Aktiesparande — en dubbel subversion?
DOI:
https://doi.org/10.54807/kp.v11.30892Nyckelord:
share investing, neoliberalism, hegemony, shareholders, cultural analysis, global economy, economy, subversive, share market, technographyAbstract
During the last decades of the 1900's and the beginning of the 2000's, share investing has accelerated in a way that gives Sweden a unique position in an international perspective. The spread of share investing among ordinary people has attracted our interest. The overall purpose is to make a cultural analysis of the shareholders' motives, forms of expression and the new social communities that develop.

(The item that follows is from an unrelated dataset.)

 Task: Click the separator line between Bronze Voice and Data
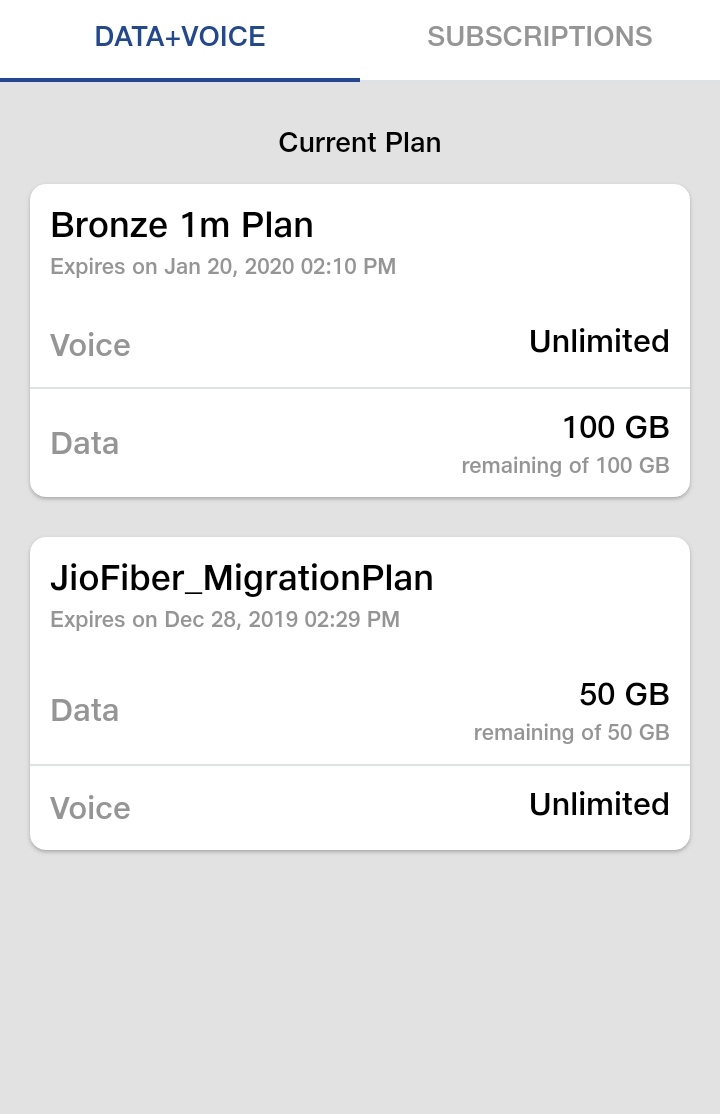pyautogui.click(x=360, y=388)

If, as often assumed, a global economy and neoliberal values have colonized everyday life, is it possible for shareholders to become subversive agents, turning against a neoliberal hegemony?

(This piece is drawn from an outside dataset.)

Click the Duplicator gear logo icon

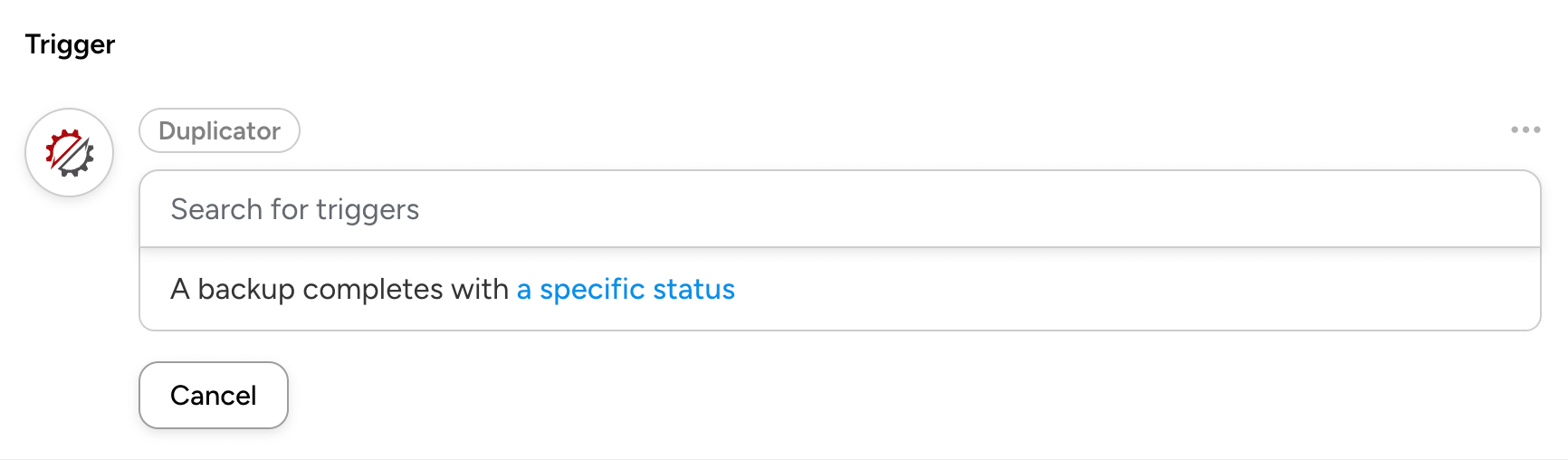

The research can be theoretically formulated as an analysis of how connections between individuals and the share market are arranged as an interplay between actors. It certainly involves actors of different kinds whose actions can be said to contain different degrees of intention, but they are nevertheless involved as active actors who influence each other by changing possibilities and restrictions for new actions and values. Ethnography, where people alone are in focus, is replaced by a technography where neither persons — shareholders — nor objects — media, shares, computers, internet and the share-market — are allowed to have a preferential right of action or interpretation beforehand.
The project intends partly to seek an understanding of an empirical phenomenon and partly to further develop a cultural theoretical understanding of how economic, social and cultural spheres are connected.